Nosił wilk razy kilka... Puszka reprywatyzacyjnej Pandory wreszcie się otworzyła i na światło dzienne wychodzi to wszystko, o czym do tej pory mało kto mówił głośno. Tak zwyczajnie po ludzku nie zazdrościmy p. prezydent i urzędnikom ratusza, ale powiedzmy to wyraźnie - należało się. Mamy nadzieję, że nie skończy się tylko na pokazowych zwolnieniach urzędników niższego szczebla, bo cała sytuacja osobliwie przypomina znane z historii liczne upadki satrapów. #Elegancko, bo mamy nadzieję, że teraz nie da się już zatrzymać dziejowej sprawiedliwości.

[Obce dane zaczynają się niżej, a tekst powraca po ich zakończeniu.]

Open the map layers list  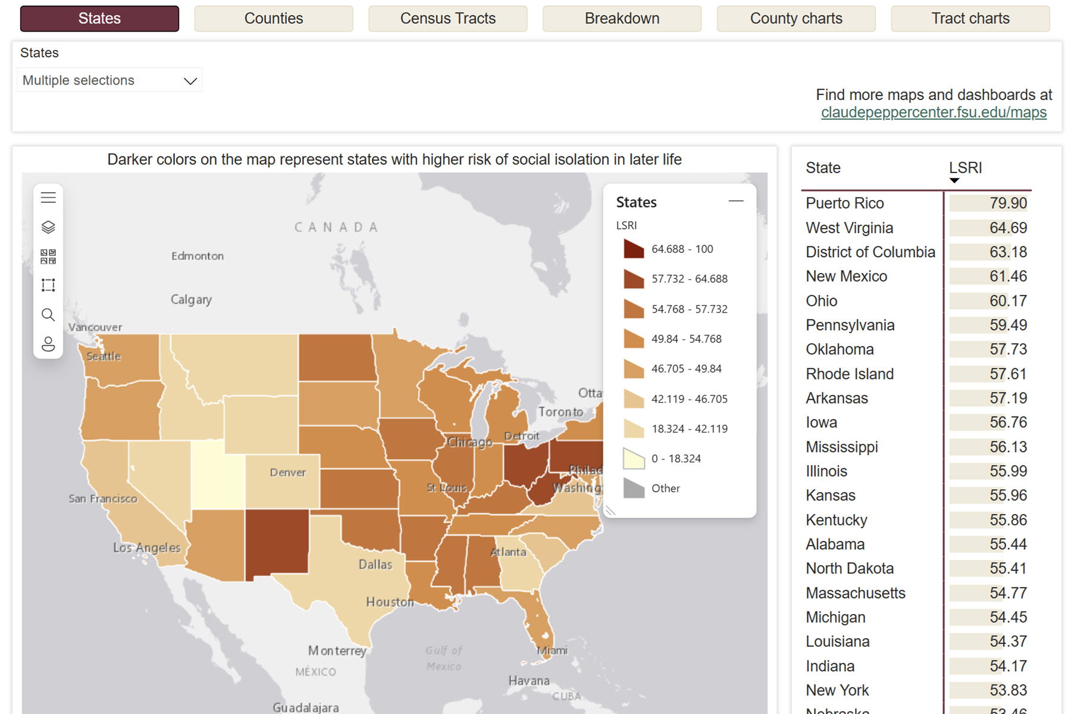[x=48, y=227]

reprywatyzacji mówiło do tej pory głośno Miasto Jest Nasze. I właśnie za to stowarzyszenie otrzymało jedną z Nagród Pańskiej Skórki - przyznawanych przez naszą redakcję i Kapitułę złożoną z warszawskich dziennikarzy, aktywistów i blogerów. Nagrody przyznaliśmy także Kuchni Konfliktu - za przełamywanie stereotypów i walkę z nietolerancją, a także zupełnie wyjątkowemu projektowi sportowemu AKS Zły. Ten ostatni otrzymał też nagrodę publiczności, przyznawaną przez naszych czytelników - gratulujemy i prosimy o więcej świetnych inicjatyw!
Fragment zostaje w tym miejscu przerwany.